**TASK PROMPT**. Please reproduce all entries word for word, leaving every image behind.

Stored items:
Start of Block

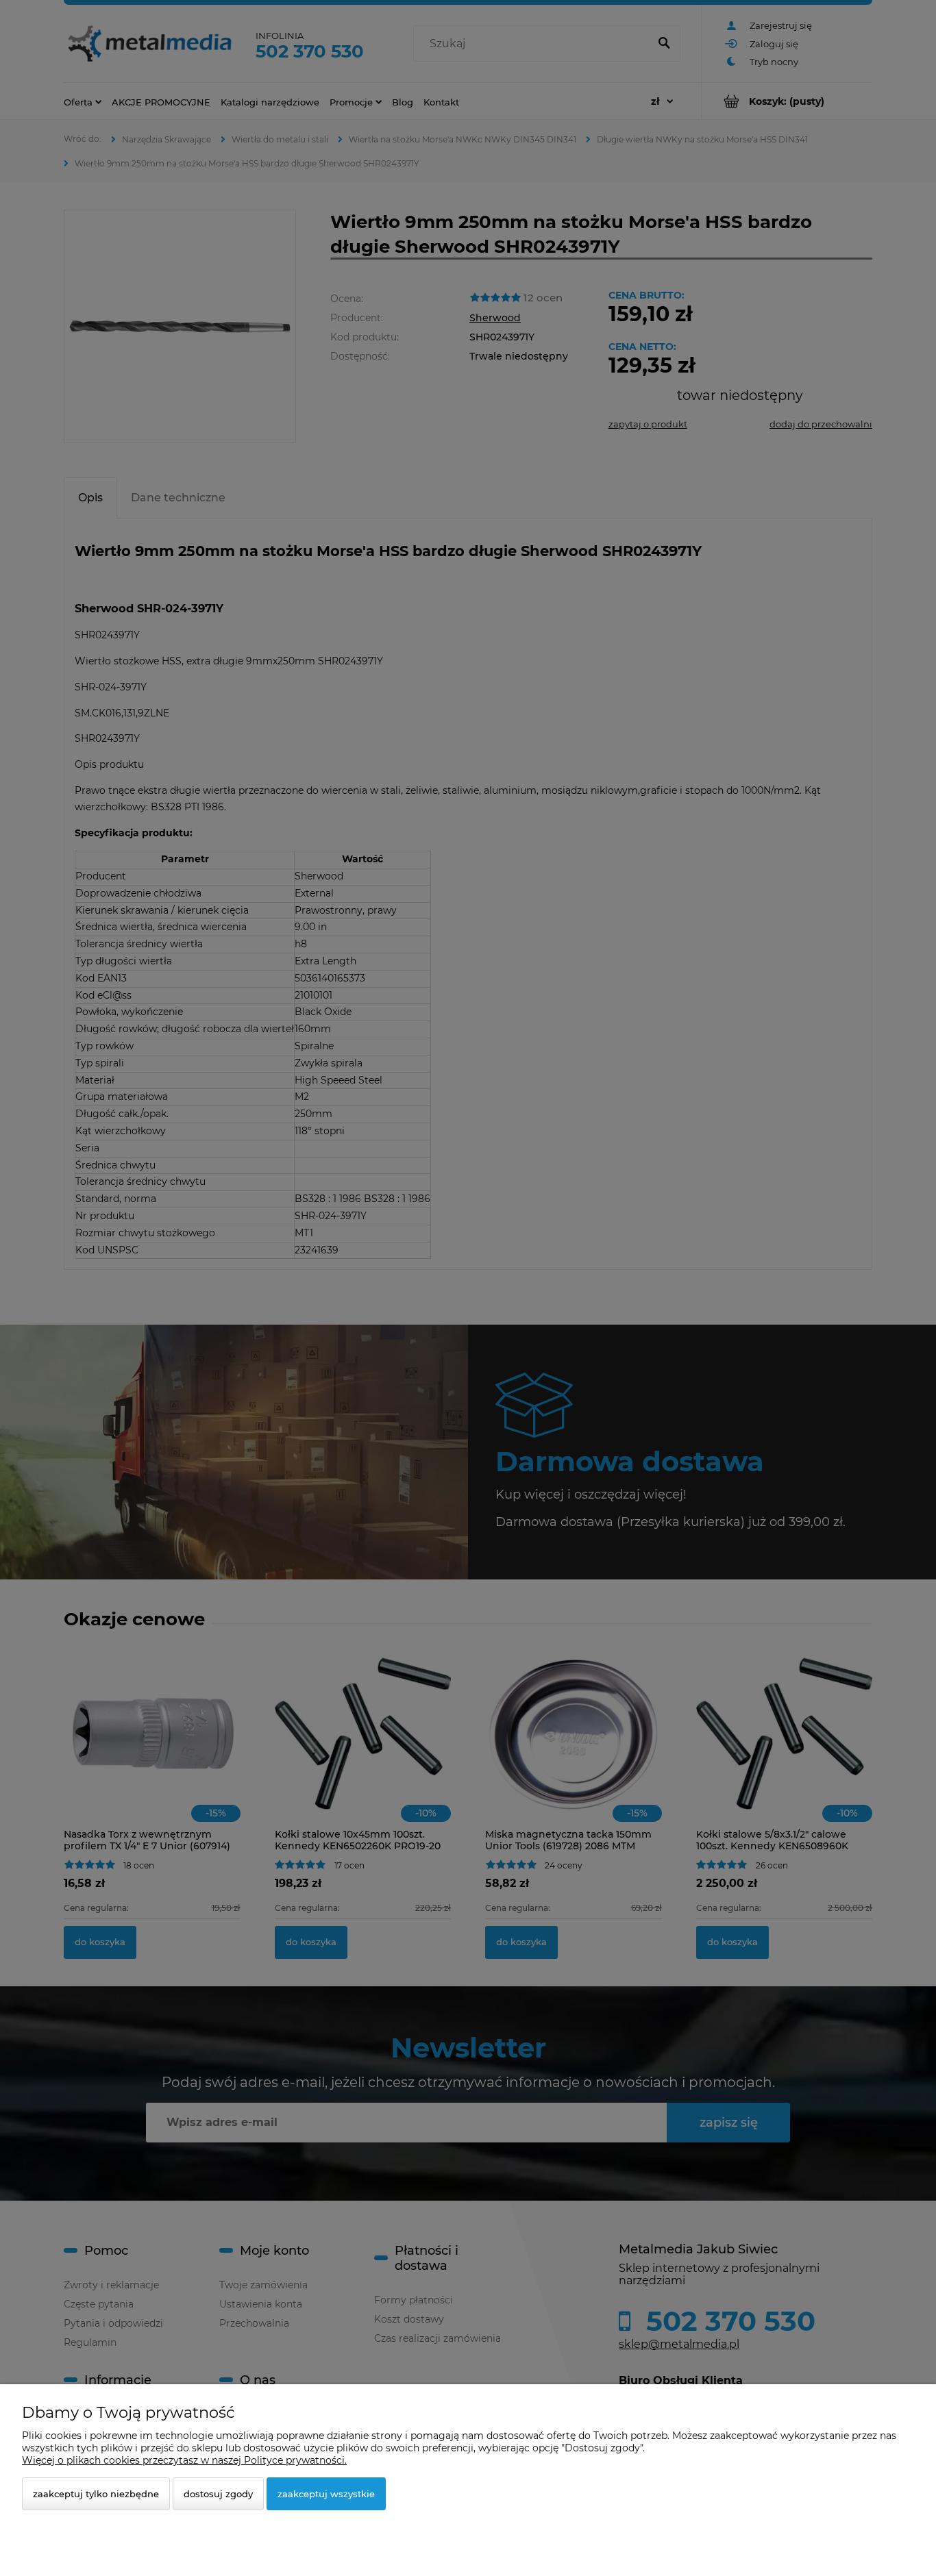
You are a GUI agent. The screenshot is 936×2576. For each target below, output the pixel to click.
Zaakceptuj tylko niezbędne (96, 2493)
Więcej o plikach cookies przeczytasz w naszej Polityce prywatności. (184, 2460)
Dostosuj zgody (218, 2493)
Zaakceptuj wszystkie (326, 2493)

End of Block

**ANSWER BOX**.
You are a GUI agent. The screenshot is 936×2576. For each target below, output the pixel to click.
Zaakceptuj tylko niezbędne (96, 2493)
Więcej o plikach cookies przeczytasz w naszej Polityce prywatności. (184, 2460)
Dostosuj zgody (218, 2493)
Zaakceptuj wszystkie (326, 2493)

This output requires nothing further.